Research on Graph Neural Network Model for Node Classification

【作者】 杨飞

【导师】 张沪寅;

【作者基本信息】 武汉大学 , 计算机系统结构, 2022, 博士

【摘要】 图结构数据在现实世界中无处不在,如引文网络、社交网络、网页网络和生物网络等,其包含丰富的有待挖掘的信息。相应地,图数据挖掘旨在挖掘图拓扑结构,节点特征以及边特征之间相关性,并且这已被证明在节点分类(Node Classification)、节点聚类(Node Clustering)和链接预测(Link Prediction)等任务中非常成功。其中,面向节点分类的图神经网络模型研究是一个值得深入研究的方向。节点分类通常是给定图中某些节点对应的类别,然后通过传统的图表示学习方法或图神经网络来预测图中没有标签的节点所属的类别。近些年,图表示学习和图神经网络已成为图数据挖掘领域的热门研究方向。随着深度学习的发展和图神经网络表示能力的展现,在面对上述图表示学习的任务时,大量工作提出了基于深度学习的图神经网络。依据卷积是应用于谱域还是空间域,图神经网络的研究进展通常被归类为谱方法和空间方法。然而,考虑到图神经网络的邻域聚合,模型深度和运算效率,在设计图神经网络模型时,仍面临如下挑战:(1)针对谱方法,如何简化邻域聚合过程,同时提升模型深度并缓解过平滑问题从而提升模型分类性能?(2)针对空间方法,在提取节点特征时,如何在不改变图结构的情况下引入所有节点的影响从而提升模型的特征聚合能力?(3)针对谱方法和空间方法之间的隔阂,如何设计一个混合模型来融合谱方法和空间方法的优势?针对以上问题,本文主要研究内容及创新点包括如下几个方面:(1)提出了简单跳跃知识网络(SJK-Net)模型,一种处理图结构数据的新型神经网络模型。本文首先利用简单的无学习方法实现邻域聚合,该方法不仅可以快速有效地聚合每个节点的特征表示,而且占用更少的存储空间。然后,利用跳跃知识网络(JK-Net)在最后一层选择性地组合不同层的特征,从而使所有节点特征表示跳转到最后一层。在这种情况下,SJK-Net提升了模型深度的同时还能快速地学习节点不同邻域范围对应的子图特征表示,而且缓解了过平滑问题。在引文网络和社交网络上的大量实验证明,所提出的模型在节点分类任务上匹配或优于最新的方法。(2)提出了全图注意力神经网络(FGANN)模型。FGANN在计算每个节点的隐藏特征表示时,使用注意力机制引入所有节点的影响。

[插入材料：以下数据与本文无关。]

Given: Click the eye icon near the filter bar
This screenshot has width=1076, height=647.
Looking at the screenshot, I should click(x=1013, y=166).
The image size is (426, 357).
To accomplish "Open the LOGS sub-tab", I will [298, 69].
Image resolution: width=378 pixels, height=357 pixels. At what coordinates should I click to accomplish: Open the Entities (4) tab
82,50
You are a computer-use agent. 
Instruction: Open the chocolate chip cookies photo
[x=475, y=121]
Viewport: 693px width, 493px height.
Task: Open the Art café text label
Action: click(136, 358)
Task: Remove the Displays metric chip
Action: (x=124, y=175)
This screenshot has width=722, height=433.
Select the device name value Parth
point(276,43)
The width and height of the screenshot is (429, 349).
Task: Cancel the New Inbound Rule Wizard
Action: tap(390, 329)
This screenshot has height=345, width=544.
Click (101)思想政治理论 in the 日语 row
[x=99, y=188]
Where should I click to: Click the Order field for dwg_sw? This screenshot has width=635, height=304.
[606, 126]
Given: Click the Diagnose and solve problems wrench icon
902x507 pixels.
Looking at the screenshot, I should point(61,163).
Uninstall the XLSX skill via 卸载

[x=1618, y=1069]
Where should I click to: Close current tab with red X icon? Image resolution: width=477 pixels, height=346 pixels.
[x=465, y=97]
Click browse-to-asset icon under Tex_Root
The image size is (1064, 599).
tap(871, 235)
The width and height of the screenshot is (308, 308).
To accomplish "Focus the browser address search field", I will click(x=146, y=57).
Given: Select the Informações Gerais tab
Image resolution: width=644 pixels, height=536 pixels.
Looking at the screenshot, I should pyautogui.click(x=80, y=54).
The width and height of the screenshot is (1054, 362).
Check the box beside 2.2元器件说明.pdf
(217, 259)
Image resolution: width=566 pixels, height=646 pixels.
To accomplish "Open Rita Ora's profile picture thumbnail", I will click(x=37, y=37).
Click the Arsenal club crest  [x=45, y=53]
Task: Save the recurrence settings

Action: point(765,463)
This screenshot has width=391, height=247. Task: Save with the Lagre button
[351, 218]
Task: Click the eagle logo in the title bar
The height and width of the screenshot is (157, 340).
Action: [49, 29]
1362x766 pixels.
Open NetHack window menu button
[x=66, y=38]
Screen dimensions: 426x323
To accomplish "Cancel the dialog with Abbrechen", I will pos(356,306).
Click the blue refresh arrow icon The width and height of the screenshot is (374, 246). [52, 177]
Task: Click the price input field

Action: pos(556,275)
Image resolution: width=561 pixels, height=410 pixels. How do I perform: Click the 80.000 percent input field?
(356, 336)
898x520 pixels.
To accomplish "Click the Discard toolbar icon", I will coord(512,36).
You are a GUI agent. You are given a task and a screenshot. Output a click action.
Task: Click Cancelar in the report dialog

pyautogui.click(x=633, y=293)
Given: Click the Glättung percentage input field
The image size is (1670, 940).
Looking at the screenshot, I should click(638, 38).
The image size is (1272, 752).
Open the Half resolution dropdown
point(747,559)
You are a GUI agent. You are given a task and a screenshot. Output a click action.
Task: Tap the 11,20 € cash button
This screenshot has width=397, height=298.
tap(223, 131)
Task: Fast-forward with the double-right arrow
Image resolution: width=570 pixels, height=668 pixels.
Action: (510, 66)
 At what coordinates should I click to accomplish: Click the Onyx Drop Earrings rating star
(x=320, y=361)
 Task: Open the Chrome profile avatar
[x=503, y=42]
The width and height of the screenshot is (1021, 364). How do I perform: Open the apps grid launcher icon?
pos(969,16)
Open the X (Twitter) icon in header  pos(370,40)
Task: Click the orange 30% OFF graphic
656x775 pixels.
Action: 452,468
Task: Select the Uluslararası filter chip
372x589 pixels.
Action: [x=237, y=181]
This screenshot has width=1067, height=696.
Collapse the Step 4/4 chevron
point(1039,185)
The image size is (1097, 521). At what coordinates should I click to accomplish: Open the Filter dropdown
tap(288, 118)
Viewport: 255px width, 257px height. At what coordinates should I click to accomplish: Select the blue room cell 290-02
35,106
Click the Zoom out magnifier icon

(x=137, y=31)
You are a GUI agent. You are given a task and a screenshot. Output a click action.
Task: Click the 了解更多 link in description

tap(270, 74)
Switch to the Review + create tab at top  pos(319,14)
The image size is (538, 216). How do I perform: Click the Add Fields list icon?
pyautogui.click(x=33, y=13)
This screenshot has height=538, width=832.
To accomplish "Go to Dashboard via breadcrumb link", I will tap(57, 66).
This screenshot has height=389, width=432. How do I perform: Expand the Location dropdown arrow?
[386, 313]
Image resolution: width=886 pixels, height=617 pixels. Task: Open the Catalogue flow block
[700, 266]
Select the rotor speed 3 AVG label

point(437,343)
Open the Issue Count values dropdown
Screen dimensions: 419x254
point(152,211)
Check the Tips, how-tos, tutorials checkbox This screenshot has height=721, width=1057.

首先将两个节点特征之间的相似性定义为注意力系数,然后通过自注意力机制计算任意两个节点之间的注意力系数。其次,将一种简单有效的技术softmax函数应用于注意力矩阵,将非邻域节点的影响注入到邻域节点中。最后,再次关注邻域中的节点,利用掩码注意力引入图结构(邻接矩阵)并(隐式)为邻域中的不同节点分配不同的权重,从而构建重整化邻接矩阵。在这种情况下,FGANN考虑了所有节点之间的相互影响,并利用全图注意力构建新的邻接矩阵,从而能更有效地处理节点分类任务。引文网络上的大量实验证明,所提出的FGANN模型在节点分类任务上能匹配或优于最新的方法。(3)提出了混合深度图卷积网络(HDGCN)模型,一种结合谱方法和空间方法的新型深度GCN模型。首先,本文定义了一种简单有效的方法来结合谱方法和空间方法。为了充分释放这种组合的优势,再将其引入到深度GCN模型中。HDGCN分别利用谱方法和空间方法计算邻接矩阵,然后将这两个邻接矩阵组合生成新的邻接矩阵。该新的邻接矩阵包含更丰富的图结构信息,有利于提取更准确的节点特征表示。此外,HDGCN利用初始残差和恒等映射来缓解深度GCN模型中的过平滑问题。在这种情况下,HDGCN从结合邻接矩阵的角度消除了谱方法和空间方法之间的隔阂,并展现了深度GCN模型提取更准确节点特征表示的优势。在引文网络和网页网络上的大量实验提供了证据,表明HDGCN在节点分类任务上匹配或优于最先进的方法。综上所述,本文针对节点分类任务,分别从谱方法、空间方法和混合方法三个方面,对图神经网络模型进行了深入、细致的研究。实验结果表明,本文提出的图神经网络模型能够有效提高运行效率,提升模型深度,缓解过平滑问题,从而高效处理节点分类任务。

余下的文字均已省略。